In the client, some object services provide a repository. These return an asynchronous guarantee for an object because a request to the backend server takes longer than accessing information already in memory. In JavaScript, this can be achieved using Promises 18 and this works by programming the Promise object to first check a local in-memory structure for the existence of an object, resolving if it finds it
otherwise querying the backend server for the object and resolving.

User Interface

This application has been developed using Materialize CSS which incorporates Google’s Material Design standards into a user interface framework. Using this user interface framework aids in keeping a consistent style and experience throughout the application.

The navigation system allows a user to go to any of the main sections of the application in one click on desktop and 2 touches on mobile. The main sections identified are:

  • Photos a user is tagged in.
  • Cliques a user belongs to. This page also displays tie-strengths next to other
    members in a clique.
  • Contexts a user has. This page also lists the global contexts.
  • Submit Feedback for the application.

Figure 5 shows all the pages in the application and how a user interacts with the application to view them. Every page within the Authenticated and Navigation System container can navigate to Photos, Feedback, Friends and Contexts using the navigation system. This container also identifies pages which are only viewable once a user has been authenticated.

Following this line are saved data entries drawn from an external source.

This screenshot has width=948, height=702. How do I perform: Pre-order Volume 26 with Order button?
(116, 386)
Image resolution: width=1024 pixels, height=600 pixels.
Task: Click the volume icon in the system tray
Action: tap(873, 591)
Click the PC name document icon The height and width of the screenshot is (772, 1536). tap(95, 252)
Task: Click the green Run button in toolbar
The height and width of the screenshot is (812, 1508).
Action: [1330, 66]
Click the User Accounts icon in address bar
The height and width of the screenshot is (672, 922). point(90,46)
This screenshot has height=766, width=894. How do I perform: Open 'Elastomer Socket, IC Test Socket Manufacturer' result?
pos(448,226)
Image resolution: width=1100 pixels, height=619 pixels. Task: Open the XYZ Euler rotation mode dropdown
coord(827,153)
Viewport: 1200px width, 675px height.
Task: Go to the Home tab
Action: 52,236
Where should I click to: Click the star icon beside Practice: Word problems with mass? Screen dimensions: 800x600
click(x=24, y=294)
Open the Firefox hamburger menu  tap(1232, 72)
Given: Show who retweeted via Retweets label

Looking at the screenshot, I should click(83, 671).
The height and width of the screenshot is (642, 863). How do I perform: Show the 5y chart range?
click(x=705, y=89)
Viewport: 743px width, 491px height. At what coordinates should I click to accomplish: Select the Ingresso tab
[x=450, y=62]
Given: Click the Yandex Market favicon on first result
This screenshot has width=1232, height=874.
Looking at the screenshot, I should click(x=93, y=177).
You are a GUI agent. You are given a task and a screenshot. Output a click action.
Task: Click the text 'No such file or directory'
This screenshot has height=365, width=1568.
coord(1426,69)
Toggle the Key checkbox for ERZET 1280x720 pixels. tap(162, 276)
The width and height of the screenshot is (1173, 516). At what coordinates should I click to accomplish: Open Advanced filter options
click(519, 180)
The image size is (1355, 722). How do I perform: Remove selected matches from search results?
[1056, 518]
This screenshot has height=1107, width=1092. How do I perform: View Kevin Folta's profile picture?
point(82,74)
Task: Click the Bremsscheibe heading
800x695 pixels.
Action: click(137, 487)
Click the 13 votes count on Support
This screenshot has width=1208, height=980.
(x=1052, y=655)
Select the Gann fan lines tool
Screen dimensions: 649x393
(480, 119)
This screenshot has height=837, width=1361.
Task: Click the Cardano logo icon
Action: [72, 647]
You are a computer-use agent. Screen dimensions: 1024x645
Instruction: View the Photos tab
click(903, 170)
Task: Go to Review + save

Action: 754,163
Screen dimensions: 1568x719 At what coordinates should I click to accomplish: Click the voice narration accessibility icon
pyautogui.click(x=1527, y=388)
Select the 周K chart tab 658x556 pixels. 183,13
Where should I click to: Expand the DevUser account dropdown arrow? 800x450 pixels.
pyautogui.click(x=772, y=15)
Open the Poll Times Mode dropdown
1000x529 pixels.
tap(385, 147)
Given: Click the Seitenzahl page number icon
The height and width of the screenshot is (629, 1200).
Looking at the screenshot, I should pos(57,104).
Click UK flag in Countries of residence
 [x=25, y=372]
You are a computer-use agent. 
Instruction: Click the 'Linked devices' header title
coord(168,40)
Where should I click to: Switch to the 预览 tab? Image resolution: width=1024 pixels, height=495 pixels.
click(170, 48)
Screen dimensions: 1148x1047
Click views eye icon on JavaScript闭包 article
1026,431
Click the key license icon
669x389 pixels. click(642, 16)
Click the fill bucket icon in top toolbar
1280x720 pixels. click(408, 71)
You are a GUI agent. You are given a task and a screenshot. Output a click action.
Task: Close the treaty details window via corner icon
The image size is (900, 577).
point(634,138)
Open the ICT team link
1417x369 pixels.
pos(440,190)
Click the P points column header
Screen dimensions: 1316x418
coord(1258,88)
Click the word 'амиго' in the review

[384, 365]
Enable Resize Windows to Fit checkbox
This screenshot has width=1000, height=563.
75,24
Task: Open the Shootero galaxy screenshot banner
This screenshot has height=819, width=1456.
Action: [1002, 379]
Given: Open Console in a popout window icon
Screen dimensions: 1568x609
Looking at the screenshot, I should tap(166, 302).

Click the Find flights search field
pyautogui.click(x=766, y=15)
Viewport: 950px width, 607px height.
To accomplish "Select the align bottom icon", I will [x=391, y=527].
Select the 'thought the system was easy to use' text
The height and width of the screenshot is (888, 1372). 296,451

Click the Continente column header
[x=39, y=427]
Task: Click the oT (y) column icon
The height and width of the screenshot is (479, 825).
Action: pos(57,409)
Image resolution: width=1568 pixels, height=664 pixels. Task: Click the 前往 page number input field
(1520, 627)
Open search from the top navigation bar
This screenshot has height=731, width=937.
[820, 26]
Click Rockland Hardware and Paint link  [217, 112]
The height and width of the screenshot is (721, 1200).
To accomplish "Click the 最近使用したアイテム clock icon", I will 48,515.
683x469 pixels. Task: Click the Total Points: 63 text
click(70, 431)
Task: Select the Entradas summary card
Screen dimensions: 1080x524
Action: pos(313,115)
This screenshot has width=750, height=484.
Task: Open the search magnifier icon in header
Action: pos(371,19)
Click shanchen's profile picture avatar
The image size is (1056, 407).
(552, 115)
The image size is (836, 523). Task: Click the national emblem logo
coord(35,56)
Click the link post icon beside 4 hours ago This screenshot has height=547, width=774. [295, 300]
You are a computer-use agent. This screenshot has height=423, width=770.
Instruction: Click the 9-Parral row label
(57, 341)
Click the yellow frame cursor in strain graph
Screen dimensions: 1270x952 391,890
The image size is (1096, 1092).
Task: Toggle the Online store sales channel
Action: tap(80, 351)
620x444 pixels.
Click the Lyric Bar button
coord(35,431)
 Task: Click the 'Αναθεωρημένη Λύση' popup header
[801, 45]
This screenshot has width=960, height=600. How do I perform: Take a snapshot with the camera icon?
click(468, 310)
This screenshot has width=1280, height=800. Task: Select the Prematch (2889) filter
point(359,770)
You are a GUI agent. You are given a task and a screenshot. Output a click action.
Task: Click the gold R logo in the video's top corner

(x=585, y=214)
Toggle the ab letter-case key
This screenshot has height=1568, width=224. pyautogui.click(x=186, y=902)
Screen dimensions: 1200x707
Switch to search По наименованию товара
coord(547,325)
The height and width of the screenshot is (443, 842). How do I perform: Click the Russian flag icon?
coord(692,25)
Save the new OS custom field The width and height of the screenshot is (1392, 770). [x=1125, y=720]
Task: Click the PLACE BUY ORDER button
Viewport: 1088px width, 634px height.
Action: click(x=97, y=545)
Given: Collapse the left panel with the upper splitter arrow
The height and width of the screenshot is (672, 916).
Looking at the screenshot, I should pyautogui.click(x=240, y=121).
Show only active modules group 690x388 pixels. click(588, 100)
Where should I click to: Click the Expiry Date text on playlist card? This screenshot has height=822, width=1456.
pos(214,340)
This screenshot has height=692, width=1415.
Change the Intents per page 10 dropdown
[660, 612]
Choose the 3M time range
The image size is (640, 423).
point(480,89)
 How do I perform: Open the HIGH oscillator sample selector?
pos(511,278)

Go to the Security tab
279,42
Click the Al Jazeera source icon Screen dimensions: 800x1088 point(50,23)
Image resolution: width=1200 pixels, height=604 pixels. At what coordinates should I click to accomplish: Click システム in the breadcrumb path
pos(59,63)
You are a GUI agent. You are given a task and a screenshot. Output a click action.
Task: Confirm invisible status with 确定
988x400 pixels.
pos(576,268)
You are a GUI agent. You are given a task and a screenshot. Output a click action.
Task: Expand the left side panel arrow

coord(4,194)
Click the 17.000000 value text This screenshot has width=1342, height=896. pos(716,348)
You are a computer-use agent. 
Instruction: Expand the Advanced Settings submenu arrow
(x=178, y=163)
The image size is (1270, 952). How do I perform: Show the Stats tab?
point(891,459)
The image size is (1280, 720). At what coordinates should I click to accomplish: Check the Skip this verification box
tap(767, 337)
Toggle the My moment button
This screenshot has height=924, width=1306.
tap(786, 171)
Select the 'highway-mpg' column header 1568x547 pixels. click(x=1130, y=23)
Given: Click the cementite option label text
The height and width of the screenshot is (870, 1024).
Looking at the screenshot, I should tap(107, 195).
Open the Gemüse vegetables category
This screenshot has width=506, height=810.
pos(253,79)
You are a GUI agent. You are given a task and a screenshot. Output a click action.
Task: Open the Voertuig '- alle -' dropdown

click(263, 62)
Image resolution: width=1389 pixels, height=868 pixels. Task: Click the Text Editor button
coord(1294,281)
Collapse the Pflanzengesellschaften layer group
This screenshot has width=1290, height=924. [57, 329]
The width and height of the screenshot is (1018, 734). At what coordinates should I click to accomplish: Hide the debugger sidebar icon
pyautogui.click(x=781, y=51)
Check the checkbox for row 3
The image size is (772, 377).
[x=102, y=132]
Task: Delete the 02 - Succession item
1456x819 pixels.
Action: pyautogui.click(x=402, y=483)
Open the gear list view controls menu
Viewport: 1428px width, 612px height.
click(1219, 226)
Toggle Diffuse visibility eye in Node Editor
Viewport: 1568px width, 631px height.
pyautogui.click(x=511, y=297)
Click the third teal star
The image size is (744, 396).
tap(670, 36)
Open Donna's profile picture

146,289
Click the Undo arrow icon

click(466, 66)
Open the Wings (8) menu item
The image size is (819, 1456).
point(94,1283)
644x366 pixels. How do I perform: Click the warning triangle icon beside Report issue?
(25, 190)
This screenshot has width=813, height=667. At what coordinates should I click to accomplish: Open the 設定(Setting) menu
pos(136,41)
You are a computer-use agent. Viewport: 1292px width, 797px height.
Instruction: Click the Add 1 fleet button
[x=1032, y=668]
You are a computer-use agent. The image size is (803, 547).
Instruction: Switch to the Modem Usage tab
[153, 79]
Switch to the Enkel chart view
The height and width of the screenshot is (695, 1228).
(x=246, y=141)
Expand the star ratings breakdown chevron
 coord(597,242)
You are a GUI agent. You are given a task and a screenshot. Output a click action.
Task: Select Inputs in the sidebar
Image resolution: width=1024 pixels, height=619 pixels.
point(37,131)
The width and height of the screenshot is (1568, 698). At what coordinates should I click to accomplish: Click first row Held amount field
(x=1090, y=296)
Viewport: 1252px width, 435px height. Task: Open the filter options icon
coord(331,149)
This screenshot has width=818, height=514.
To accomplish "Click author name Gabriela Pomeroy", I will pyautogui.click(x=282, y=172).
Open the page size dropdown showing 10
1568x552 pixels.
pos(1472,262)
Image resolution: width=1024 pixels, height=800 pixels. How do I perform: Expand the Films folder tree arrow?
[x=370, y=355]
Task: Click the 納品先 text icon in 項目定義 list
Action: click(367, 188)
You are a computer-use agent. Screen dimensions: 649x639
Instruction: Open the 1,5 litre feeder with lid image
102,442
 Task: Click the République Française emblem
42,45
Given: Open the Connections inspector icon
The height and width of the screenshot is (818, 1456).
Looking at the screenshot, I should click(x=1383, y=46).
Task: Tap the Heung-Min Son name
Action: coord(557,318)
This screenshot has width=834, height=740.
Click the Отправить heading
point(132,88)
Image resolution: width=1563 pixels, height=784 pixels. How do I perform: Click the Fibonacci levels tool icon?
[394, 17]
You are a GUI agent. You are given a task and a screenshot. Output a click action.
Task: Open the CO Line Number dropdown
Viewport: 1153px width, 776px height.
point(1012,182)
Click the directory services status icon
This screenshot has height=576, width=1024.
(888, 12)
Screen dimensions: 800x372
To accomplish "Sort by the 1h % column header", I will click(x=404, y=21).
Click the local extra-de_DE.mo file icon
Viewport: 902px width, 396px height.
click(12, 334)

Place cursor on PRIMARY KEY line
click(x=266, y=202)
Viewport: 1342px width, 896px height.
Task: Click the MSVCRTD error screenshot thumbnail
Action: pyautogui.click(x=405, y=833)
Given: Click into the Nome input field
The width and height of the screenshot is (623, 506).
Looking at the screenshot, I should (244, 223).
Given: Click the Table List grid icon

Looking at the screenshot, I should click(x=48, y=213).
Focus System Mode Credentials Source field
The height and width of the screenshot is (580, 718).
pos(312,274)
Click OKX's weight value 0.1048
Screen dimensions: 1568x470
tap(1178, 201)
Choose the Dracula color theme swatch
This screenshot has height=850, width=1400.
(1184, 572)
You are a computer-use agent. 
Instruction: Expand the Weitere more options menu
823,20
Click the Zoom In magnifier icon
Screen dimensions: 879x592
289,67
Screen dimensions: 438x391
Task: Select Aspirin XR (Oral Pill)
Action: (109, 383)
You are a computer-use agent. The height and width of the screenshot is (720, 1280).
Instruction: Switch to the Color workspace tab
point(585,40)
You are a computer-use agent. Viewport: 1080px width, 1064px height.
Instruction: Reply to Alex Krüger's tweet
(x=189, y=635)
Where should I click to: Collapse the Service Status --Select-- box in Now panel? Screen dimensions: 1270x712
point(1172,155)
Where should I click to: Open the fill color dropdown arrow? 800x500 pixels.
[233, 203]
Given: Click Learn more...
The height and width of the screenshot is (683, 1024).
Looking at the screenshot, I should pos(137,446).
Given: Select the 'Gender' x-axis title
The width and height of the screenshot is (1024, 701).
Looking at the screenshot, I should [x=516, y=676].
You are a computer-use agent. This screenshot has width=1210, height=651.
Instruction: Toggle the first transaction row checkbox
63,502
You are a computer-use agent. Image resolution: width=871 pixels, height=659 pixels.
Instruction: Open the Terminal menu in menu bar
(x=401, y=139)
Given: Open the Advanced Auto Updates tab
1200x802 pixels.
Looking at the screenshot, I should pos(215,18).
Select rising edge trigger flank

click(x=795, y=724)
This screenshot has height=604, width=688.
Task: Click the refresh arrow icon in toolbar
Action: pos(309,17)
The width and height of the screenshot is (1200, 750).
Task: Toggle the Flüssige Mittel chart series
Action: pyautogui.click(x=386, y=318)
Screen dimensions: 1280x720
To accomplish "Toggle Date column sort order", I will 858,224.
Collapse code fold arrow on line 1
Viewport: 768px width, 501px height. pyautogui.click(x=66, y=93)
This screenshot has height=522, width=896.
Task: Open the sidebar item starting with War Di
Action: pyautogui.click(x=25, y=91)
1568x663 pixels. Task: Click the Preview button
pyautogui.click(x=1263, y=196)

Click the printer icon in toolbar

The appendix provides screenshots of how the application looks under User Interface Screenshots.

Backend

All the following components are executed in separate Docker LXC (Linux Containers) as individual, scalable micro services.

The backend services share a lot of code thus have been developed in the same Go package. This package is built into a Docker container which is then started with different configurations across the cluster for the different API and worker services.

Go API

The API is started by setting the TYPE environment variable to ‘API’. This exposes a HTTP server on port 80. The API is RESTful and implements the following endpoints in Figure 6.

EndpointMethodPurpose
/v1/authPOSTAuthenticate a short-lived access token and userID, returning a different authentication for use with the API.
/v1/categoriesGETReturns all categories including user-defined ones.
/v1/categoriesPOSTCreates a new user-defined category.
/v1/friends?ids=["x","y","z"]GETReturns user objects for the given friend IDs where the session-user is a friend.
/v1/cliquesGETReturns the cliques that the session-user is a member of.
/v1/cliques/{id}PUTUpdates the session-user’s privacy preferences for a clique.
/v1/photosPOSTRegisters a photo with the application.
/v1/photos/{id}PUTUpdates a photo’s categories.
/v1/surveysPOSTSubmitting surveys.
/v1/users?ids=["x","y","z"]GETReturns the request user IDs that exist on the system for determining if a photo is negotiable.
/v1/ws?authToken=xGETUpgrades the conection to a WebSocket allowing the API to send updates for the session-user in real-time.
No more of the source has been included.